We wanted to make sure we saw first-hand what we had funded; how can people really believe in what you're doing if you don't go and see it for yourself and then communicate that back in a way they can understand? Lots of people put faith in us to deliver what we promised and I am glad to say that the two projects benefit real people who have the same concerns as you and I and want what is best for their communities.
We've installed a solar powered 3000l tank at a school and antenatal clinic in one village and a borehole well in another extremely remote part of Malawi. We got the 'figures' back saying 5000 people benefit from it – and you're like 'cool!' – but it's not until you go there and listen to the stories that you start to see what that means to people.
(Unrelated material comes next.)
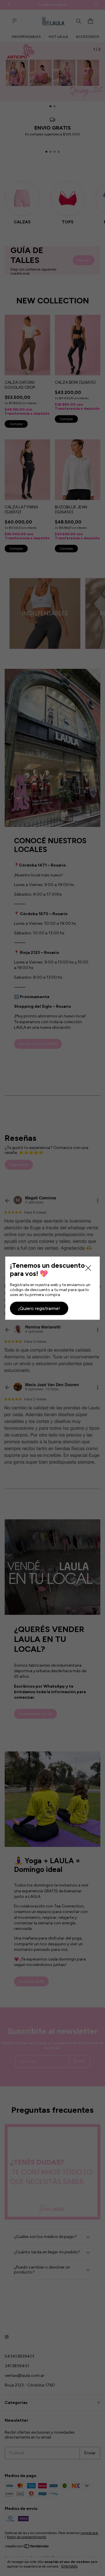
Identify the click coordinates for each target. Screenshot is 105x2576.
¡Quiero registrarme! (39, 1308)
The main thing I learned is that this is just the start. There's a hell of a lot more beer to sell and message spreading to be done before we can pat ourselves on the back.
What exciting plans do you have lined up for the future?
We've lots of plans to grow the message and the brand and to try and little by little change how people perceive drinking beer and what the power of it can be when used for good ends, whether that be better beer, supporting local businesses or better ways of doing business.
Right now growing the stockists of Clean Water Lager is the immediate goal, then showing drinkers the impact they can have by doing something they do every week anyway. After that who knows? By hook or by crook we're just concerned with getting as close to that 1,000,000 mark as possible.